On the Internal Semantics of Time-Series Foundation Models
Atharva Pandey, Abhilash Neog, Gautam Jajoo
TL;DR
This work probes how Time-Series Foundation Models internalize fundamental temporal phenomena. It adopts a concept-centric, probe-based framework using linear probes, structural probes, and Centered Kernel Alignment (CKA) across seven canonical concepts ($AR(1)$, Level Shift, Random Walk, Spectral, $Time-Warped$, Trend, Variance Shift) to map locality, recoverability, and depth-wise abstraction. Key findings show early layers capturing local time-domain structure while deeper layers specialize in dispersion and change-point signals; spectral and time-warping remain hard to recover linearly. The study also reveals generally near-linear compositionality for atomic concepts, with interference in some pairs, and demonstrates that Chronos tends to produce more organized, separable representations than MOMENT. These insights guide architectural and evaluation choices for TSFMs and motivate future work on non-linear or causal probes to capture interacting temporal phenomena.
Abstract
Time-series Foundation Models (TSFMs) have recently emerged as a universal paradigm for learning across diverse temporal domains.
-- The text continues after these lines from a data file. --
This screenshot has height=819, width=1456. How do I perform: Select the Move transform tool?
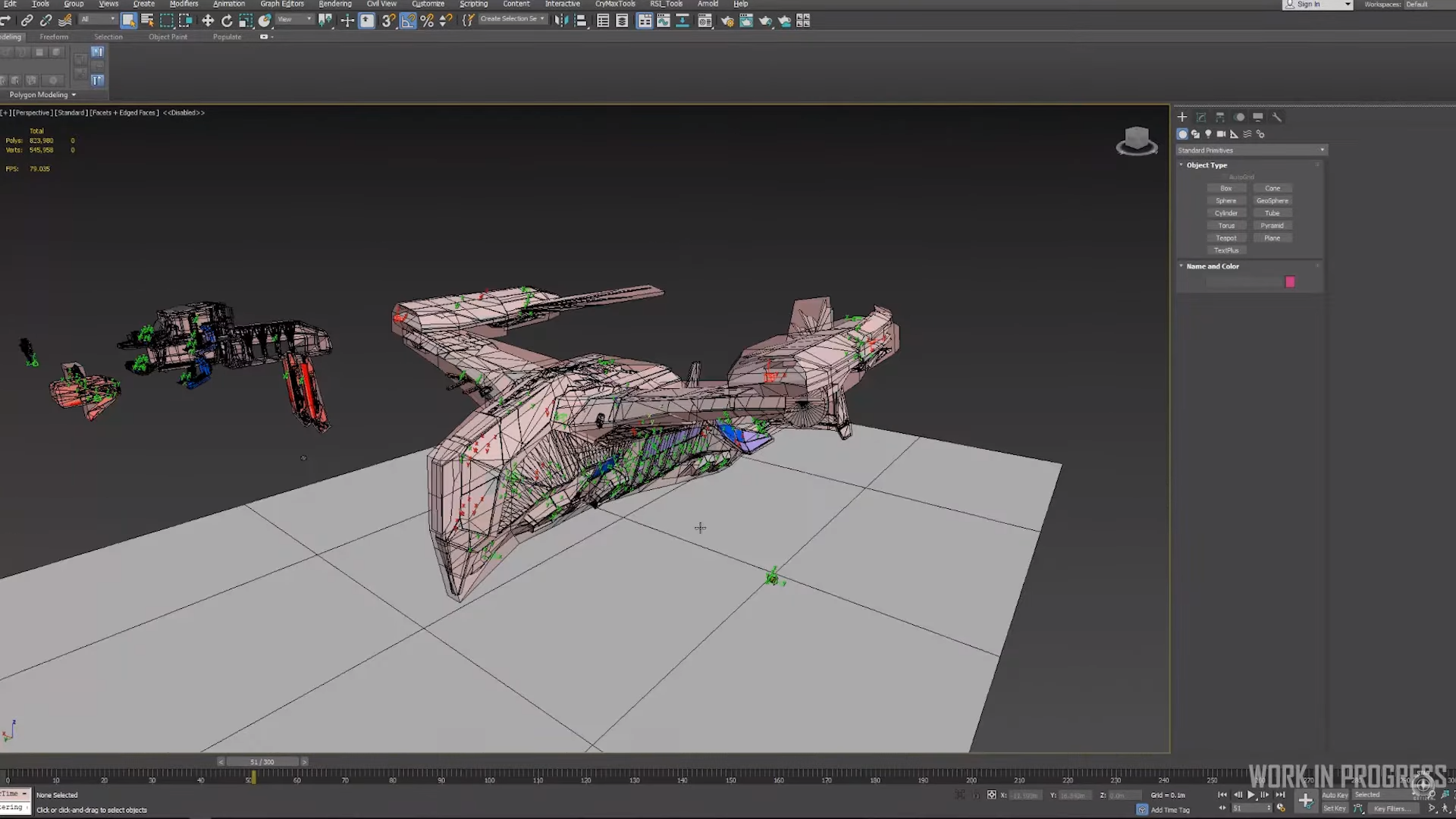208,21
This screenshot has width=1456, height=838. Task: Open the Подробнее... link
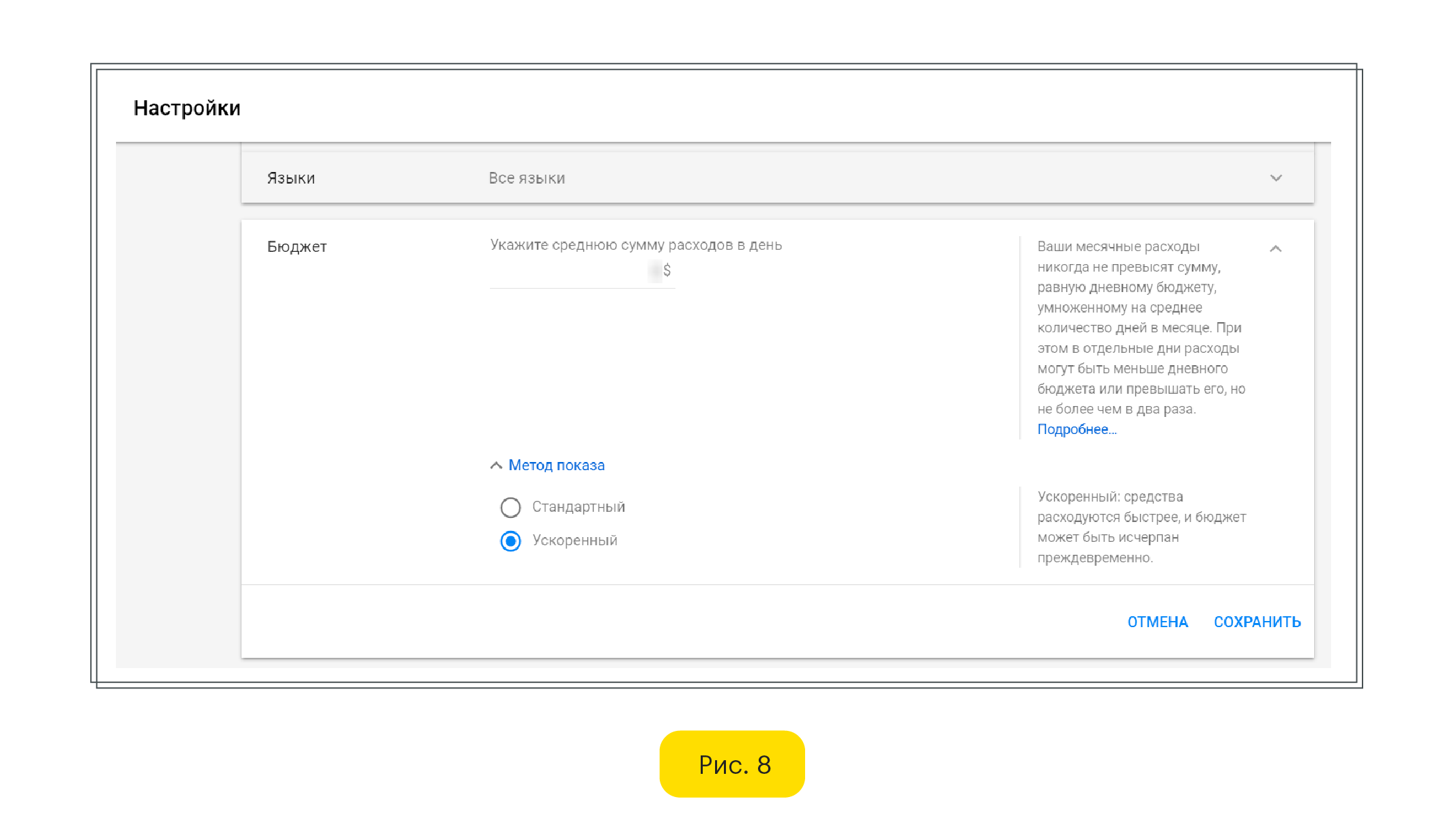(1076, 429)
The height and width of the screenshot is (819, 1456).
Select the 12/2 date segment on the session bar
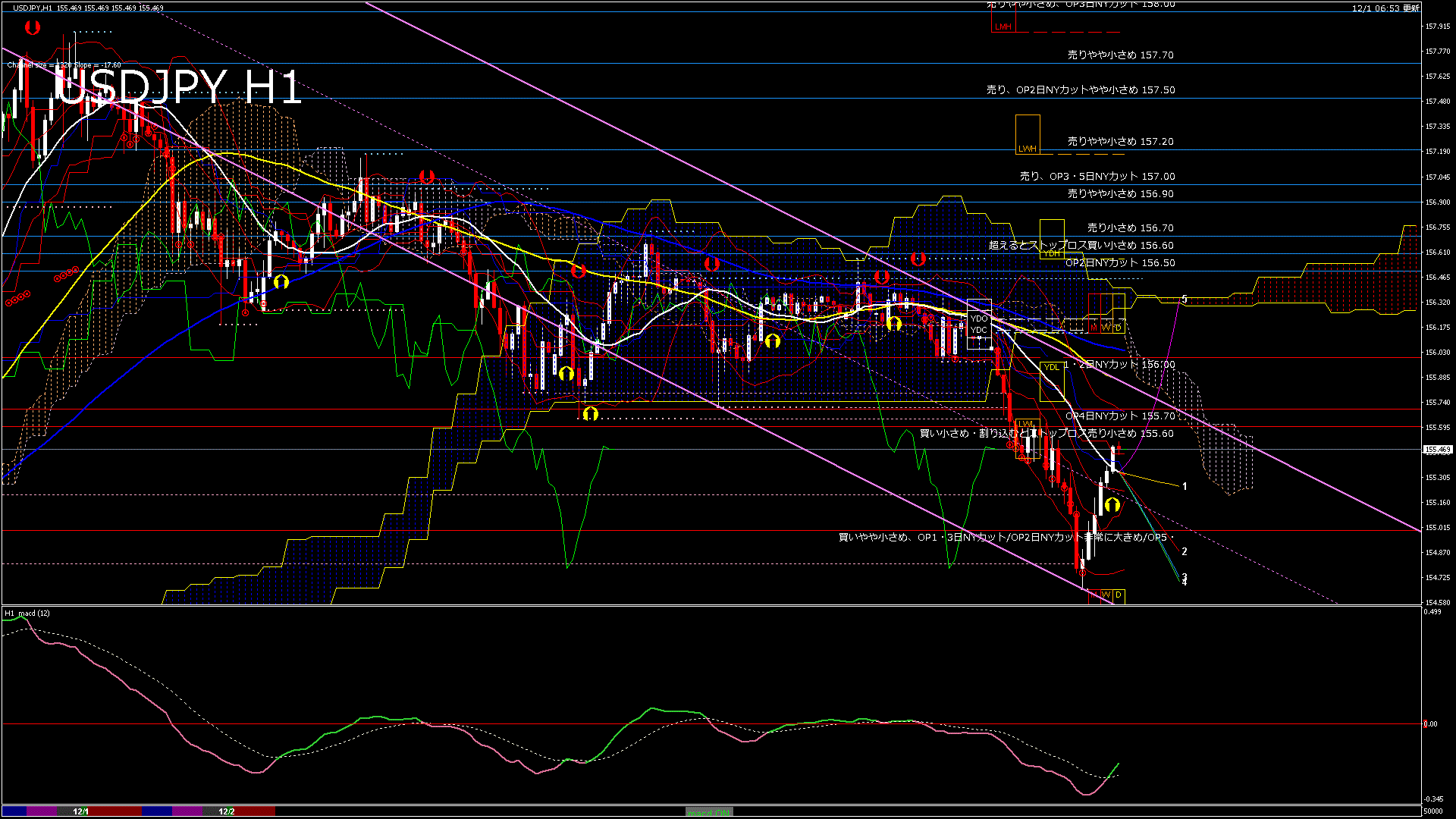tap(226, 811)
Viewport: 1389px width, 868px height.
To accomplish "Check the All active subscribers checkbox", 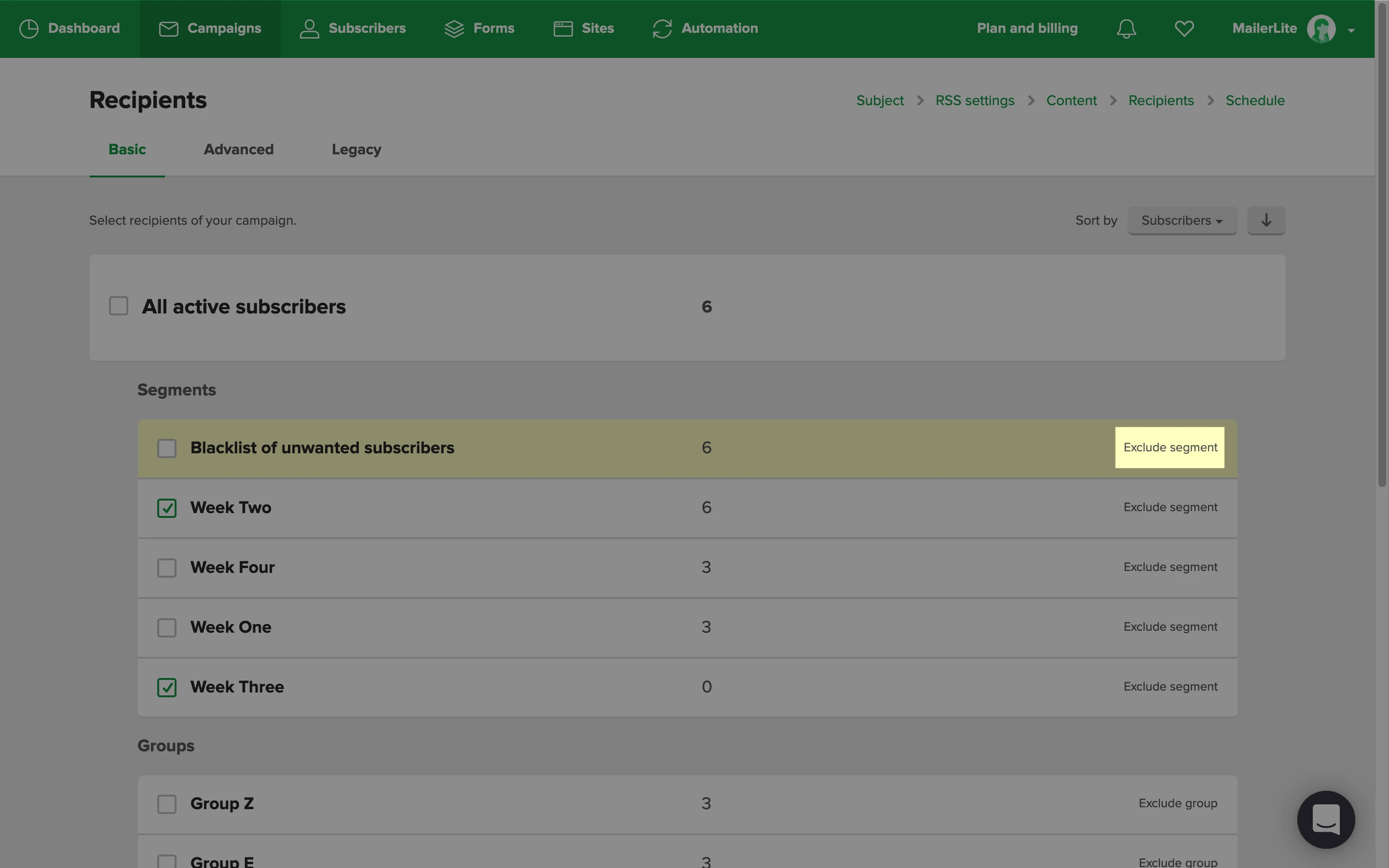I will click(119, 306).
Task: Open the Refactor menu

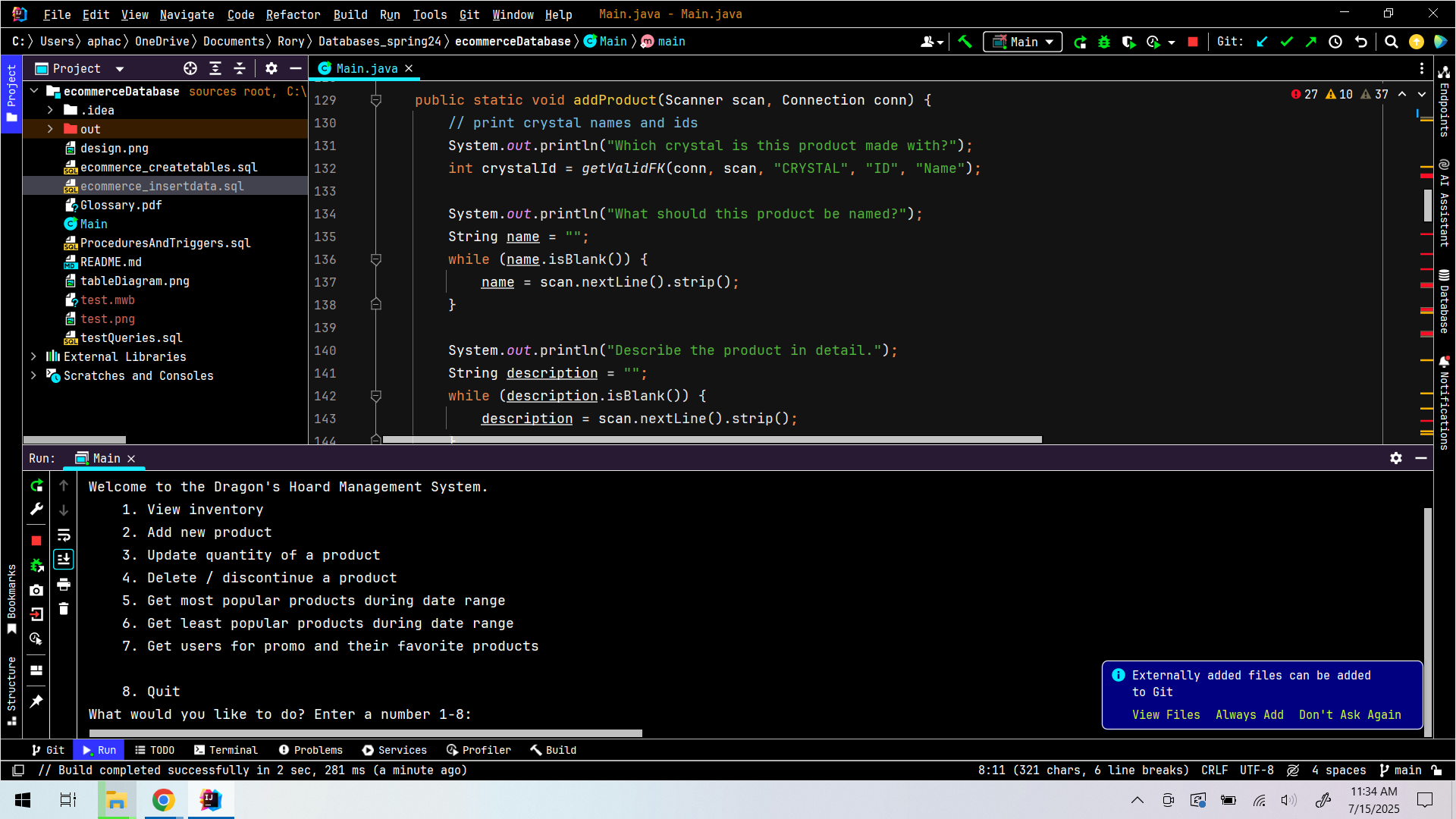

However, despite their empirical success, the internal mechanisms by which these models represent fundamental time-series concepts remain poorly understood. In this work, we undertake a systematic investigation of concept interpretability in TSFMs. Specifically, we examine: (i) which layers encode which concepts, (ii) whether concept parameters are linearly recoverable, (iii) how representations evolve in terms of concept disentanglement and abstraction across model depth, and (iv) how models process compositions of concepts. We systematically probe these questions using layer-wise analyses, linear recoverability tests, and representation similarity measures, providing a structured account of TSFM semantics. The resulting insights show that early layers mainly capture local, time-domain patterns (e.g., AR(1), level shifts, trends), while deeper layers encode dispersion and change-time signals, with spectral and warping factors remaining the hardest to recover linearly. In compositional settings, however, probe performance degrades, revealing interference between concepts. This highlights that while atomic concepts are reliably localized, composition remains a challenge, underscoring a key limitation in current TSFMs' ability to represent interacting temporal phenomena.